**REQUIREMENT**
The response should contain every entry, reproduced exactly.

**PROVIDED ENTRIES**
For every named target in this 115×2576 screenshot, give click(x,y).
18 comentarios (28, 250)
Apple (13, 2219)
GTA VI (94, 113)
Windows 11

**COMPLETED TASK**
For every named target in this 115×2576 screenshot, give click(x,y).
18 comentarios (28, 250)
Apple (13, 2219)
GTA VI (94, 113)
Windows 11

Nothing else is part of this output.